↓

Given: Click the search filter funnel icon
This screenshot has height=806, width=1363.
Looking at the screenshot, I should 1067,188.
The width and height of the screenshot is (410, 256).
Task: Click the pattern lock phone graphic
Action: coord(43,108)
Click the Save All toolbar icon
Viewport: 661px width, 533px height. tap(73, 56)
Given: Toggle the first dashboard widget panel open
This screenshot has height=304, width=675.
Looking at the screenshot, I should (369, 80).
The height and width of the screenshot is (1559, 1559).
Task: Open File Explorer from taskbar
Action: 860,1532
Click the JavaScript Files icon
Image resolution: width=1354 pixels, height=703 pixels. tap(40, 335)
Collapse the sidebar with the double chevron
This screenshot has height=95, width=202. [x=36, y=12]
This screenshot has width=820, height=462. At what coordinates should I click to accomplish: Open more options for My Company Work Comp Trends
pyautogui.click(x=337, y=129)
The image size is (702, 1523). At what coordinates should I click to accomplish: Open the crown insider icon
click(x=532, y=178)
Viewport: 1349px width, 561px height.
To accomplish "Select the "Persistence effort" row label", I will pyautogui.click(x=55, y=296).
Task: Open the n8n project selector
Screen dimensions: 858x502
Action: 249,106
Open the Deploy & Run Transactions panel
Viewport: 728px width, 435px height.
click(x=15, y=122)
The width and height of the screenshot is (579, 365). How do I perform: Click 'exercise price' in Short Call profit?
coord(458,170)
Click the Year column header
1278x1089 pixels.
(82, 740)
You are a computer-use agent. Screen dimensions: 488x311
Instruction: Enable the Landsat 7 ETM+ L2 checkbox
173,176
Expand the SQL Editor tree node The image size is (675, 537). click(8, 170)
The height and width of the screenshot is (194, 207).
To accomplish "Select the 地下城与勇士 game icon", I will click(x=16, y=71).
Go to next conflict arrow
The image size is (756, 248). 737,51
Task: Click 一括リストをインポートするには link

↑

Echo the records verbatim from the line with "The width and height of the screenshot is (579, 365)." up to and including the line with "Expand the SQL".

Solved exercise
The width and height of the screenshot is (579, 365). How do I perform: Click 'exercise price' in Short Call profit?
coord(458,170)
Click the Year column header
1278x1089 pixels.
(82, 740)
You are a computer-use agent. Screen dimensions: 488x311
Instruction: Enable the Landsat 7 ETM+ L2 checkbox
173,176
Expand the SQL Editor tree node The image size is (675, 537). click(8, 170)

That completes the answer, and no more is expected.